Venus de Cadarache (Bouches-du-Rhône), Cherbourg (Manche) ou d'Ile-de-France, 800 agents (selon la police) ont défilé jusqu'à l'esplanade des Invalides, entre sifflets et des sirènes, chantant "40 ans pour construire, 4 semaines pour détruire, de l'IRSN défendons l'avenir".
Sur fond de projet de nouveaux réacteurs, l'exécutif a annoncé le 8 février la disparition de l'Institut de radioprotection et de sûreté nucléaire (IRSN) et sa fusion au sein de l'Autorité de sûreté nucléaire (ASN), chargé de contrôler les centrales, l'une des mesures du projet de loi.
Cette réforme, qui vise à "fluidifier" le processus de décision, est contestée par le personnel de l'IRSN mais aussi des spécialistes du sujet et des élus et ex-élus de bords variés qui s'alarment des conséquences sur la transparence, la qualité et l'indépendance de l'expertise.
"Cette réforme, quoi qu'il arrive, échouera", a assuré lundi aux manifestants l'ancien directeur de l'IRSN (2003-2016), Jacques Repussard, car elle a été faite "sans préparation, ni concertation avec les personnels concernés", et elle fera perdre de l'indépendance à la future ASN fusionnée.

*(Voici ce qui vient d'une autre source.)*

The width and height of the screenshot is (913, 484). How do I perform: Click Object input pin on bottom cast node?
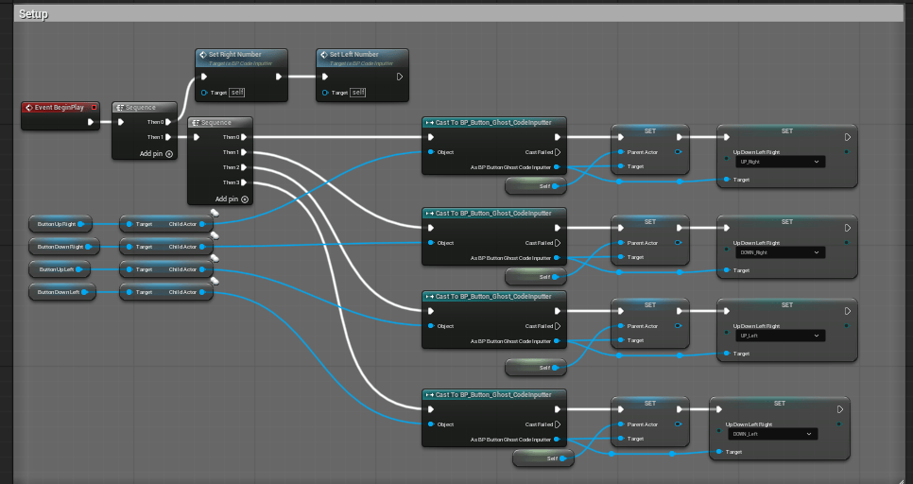pos(431,424)
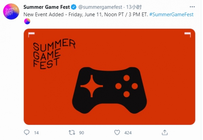
Task: Like the tweet with the heart icon
Action: coord(117,132)
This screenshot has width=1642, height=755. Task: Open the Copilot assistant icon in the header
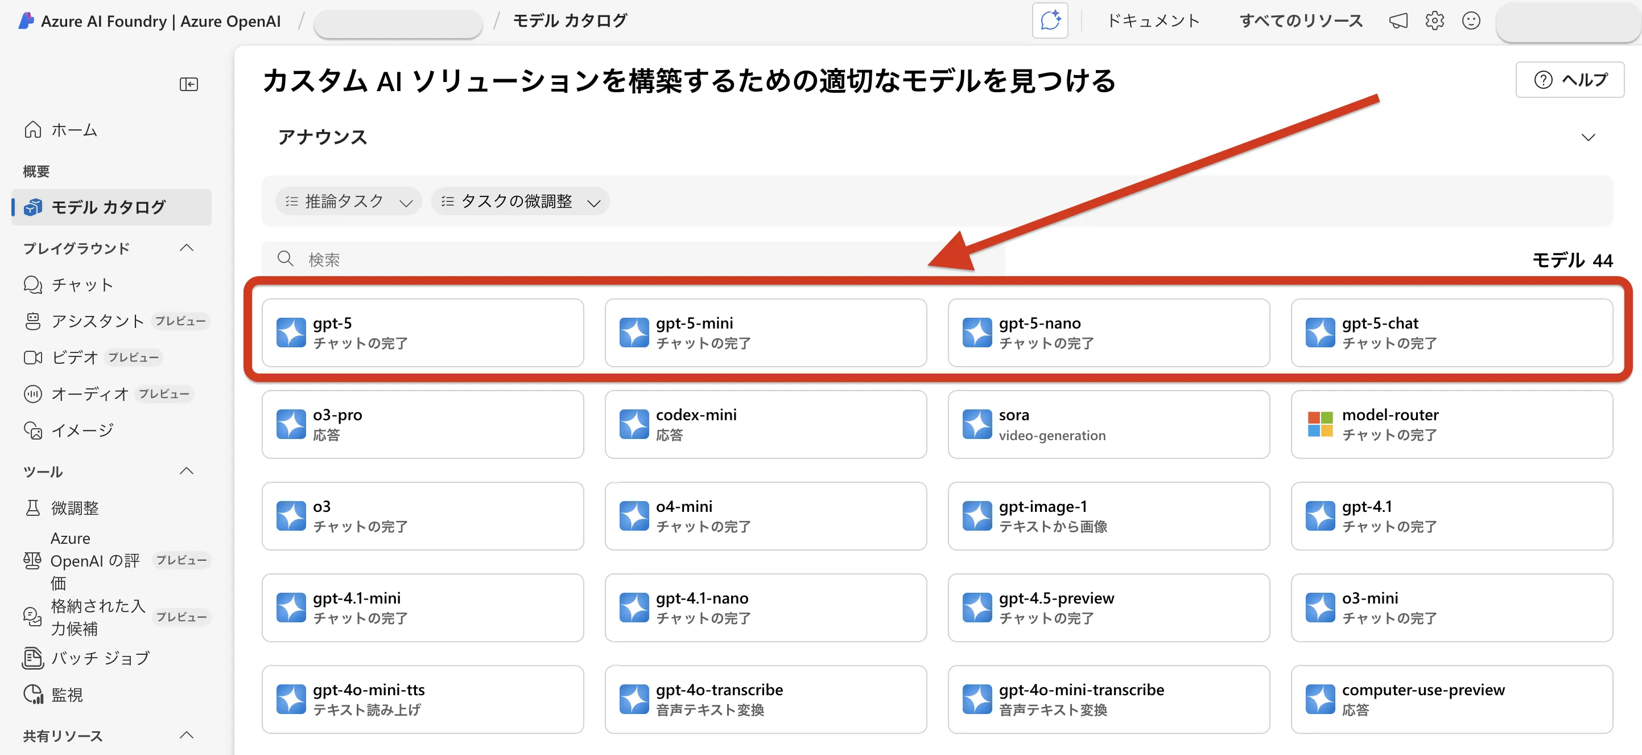[x=1049, y=20]
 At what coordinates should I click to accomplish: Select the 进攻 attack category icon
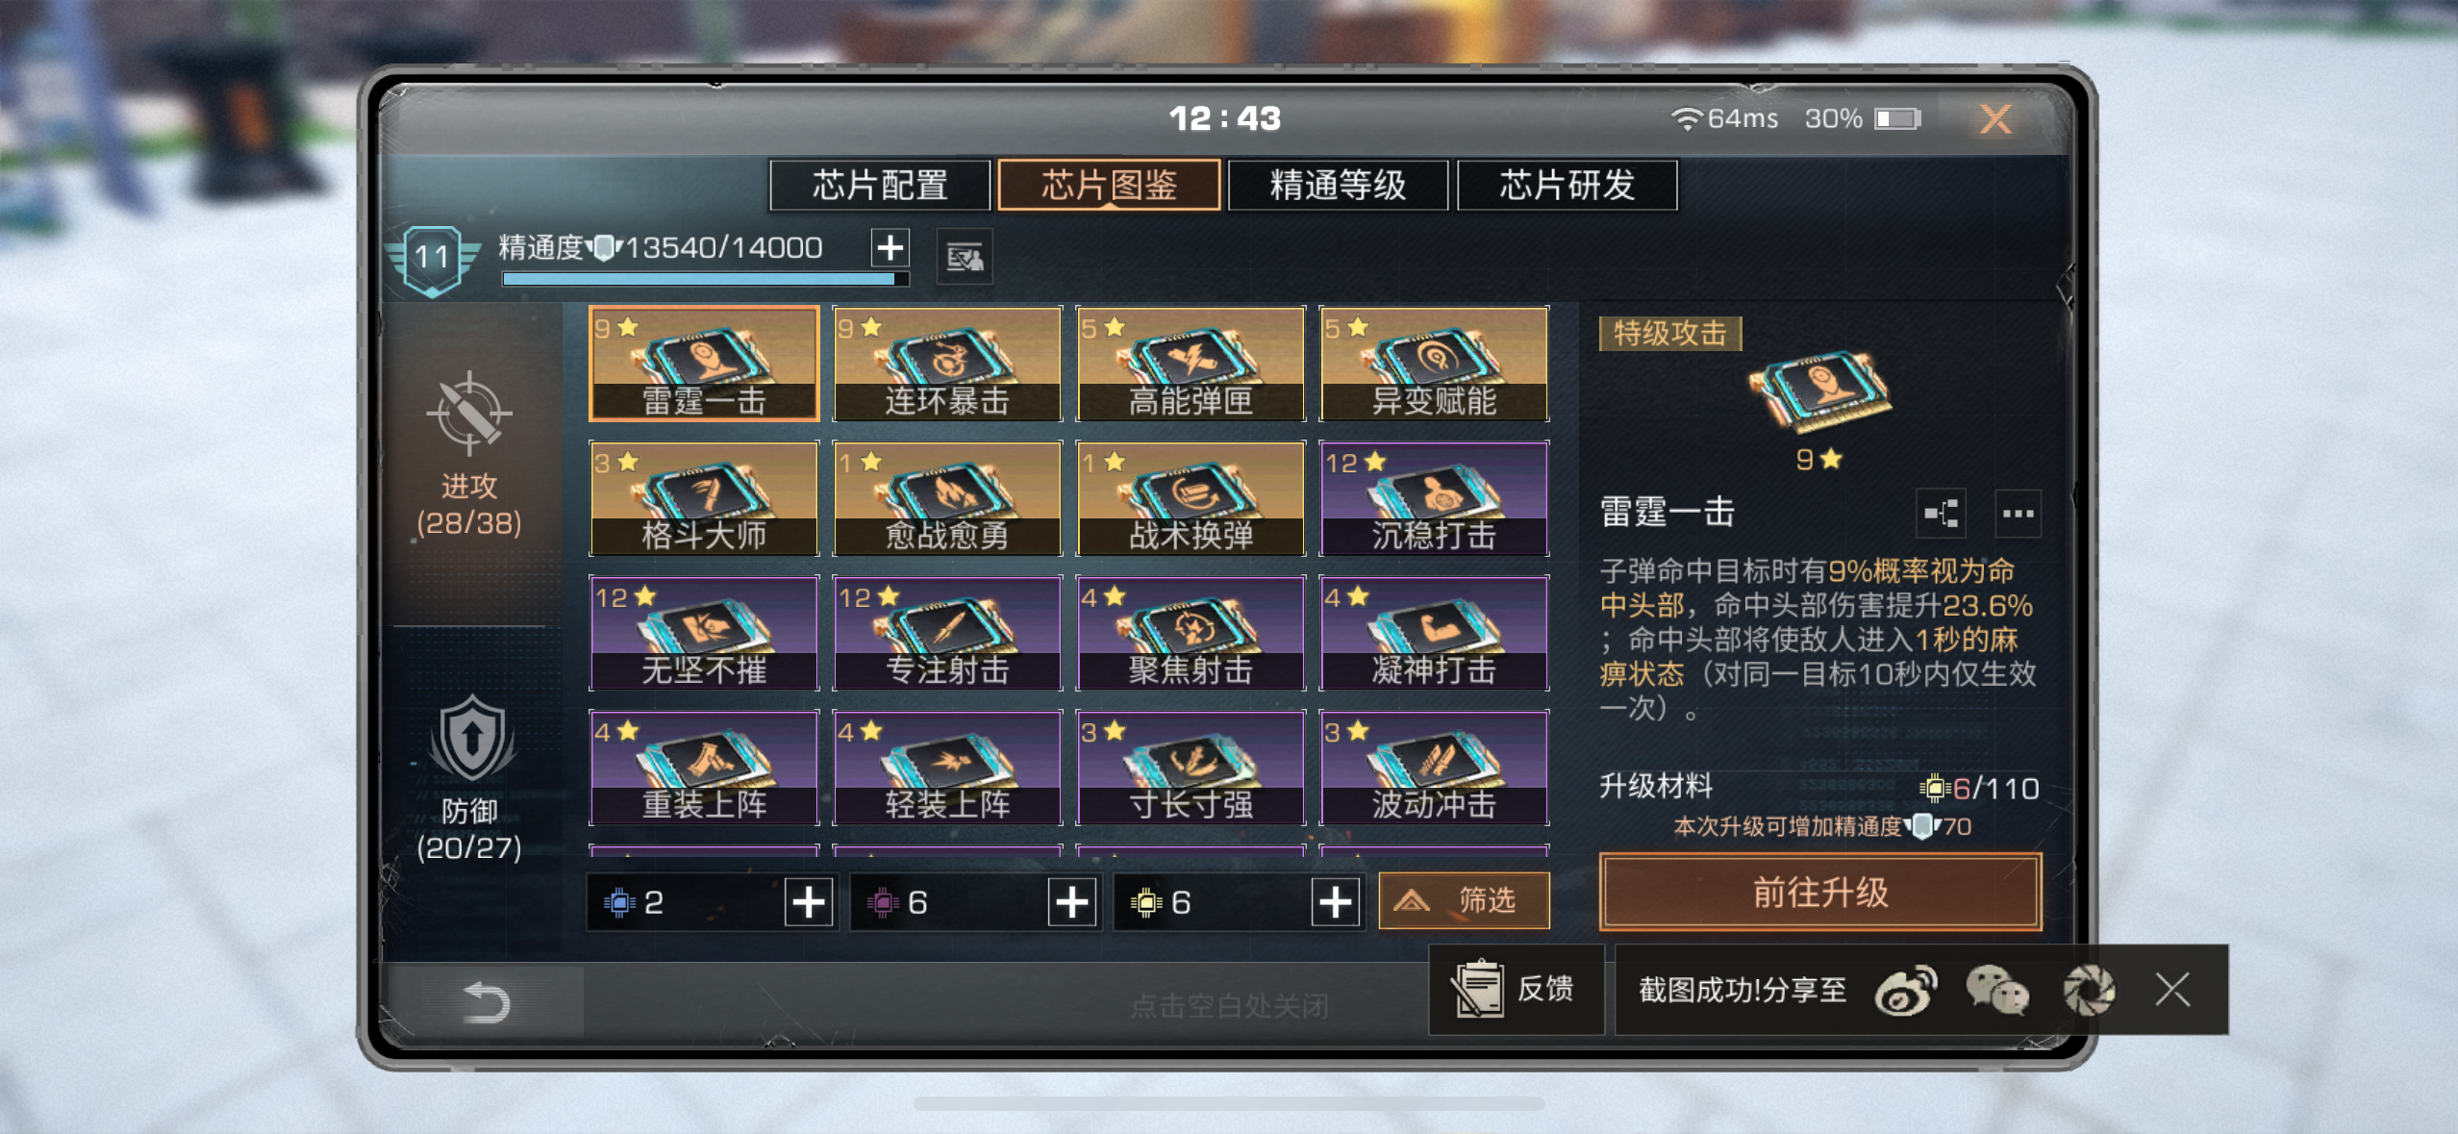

In fine, "si elle est menée à bien, il est probable qu'un jour il y aura une nouvelle réforme suite à un pépin, dont il faut espérer qu'il ne sera pas trop grave", a mis en garde M. Repussard, aujourd'hui président de l'Institut pour la maîtrise des risques.
"L'IRSN un bien commun pour tous les Français", "la relance du nucléaire au mépris de la sécurité", lisait-on sur les pancartes.

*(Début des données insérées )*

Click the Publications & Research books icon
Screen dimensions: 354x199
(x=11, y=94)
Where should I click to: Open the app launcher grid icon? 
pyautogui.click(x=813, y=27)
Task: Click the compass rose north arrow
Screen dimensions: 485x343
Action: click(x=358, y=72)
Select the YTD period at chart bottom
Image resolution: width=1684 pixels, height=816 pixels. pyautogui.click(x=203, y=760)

Parmi les manifestants, dont c'était le 3e jour de grève, Stéphane Evo, responsable à l'IRSN du Service d'évaluation de la sécurité vis-à-vis des actes de malveillance, disait son inquiétude: quel sort pour son service, dont l'objet - la "sécurité" (les menaces extérieures) - n'est pas du ressort de l'ASN, mais qui recourt aux compétences des experts de la sûreté?

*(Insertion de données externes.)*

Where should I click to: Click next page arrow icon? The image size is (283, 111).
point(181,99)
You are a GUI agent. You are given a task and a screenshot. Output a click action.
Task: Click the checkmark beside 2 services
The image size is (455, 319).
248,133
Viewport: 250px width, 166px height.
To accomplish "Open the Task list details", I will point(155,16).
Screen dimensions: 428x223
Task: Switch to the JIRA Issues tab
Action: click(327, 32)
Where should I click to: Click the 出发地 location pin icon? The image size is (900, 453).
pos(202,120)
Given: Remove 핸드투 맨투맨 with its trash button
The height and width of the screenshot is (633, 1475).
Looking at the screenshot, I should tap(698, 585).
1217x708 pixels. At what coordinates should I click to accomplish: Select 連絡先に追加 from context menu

"On craint de ne plus pouvoir remplir notre mission", a-t-il dit.
Des représentants du personnel d'autres organismes du nucléaire (Andra, CEA, EDF..) étaient venus soutenir les quelque 1.750 salariés de l'IRSN.
Comme Clarisse Delalondre, secrétaire CGT de la Recherche à EDF : "L'IRSN doit rester indépendant. On a besoin de plus de recherche, et de pouvoir se confronter, scientifiquement, techniquement. On ne peut jouer avec le nucléaire".
L'intersyndicale de l'IRSN devait être reçue lundi soir par un membre du cabinet de la Première ministre Elisabeth Borne.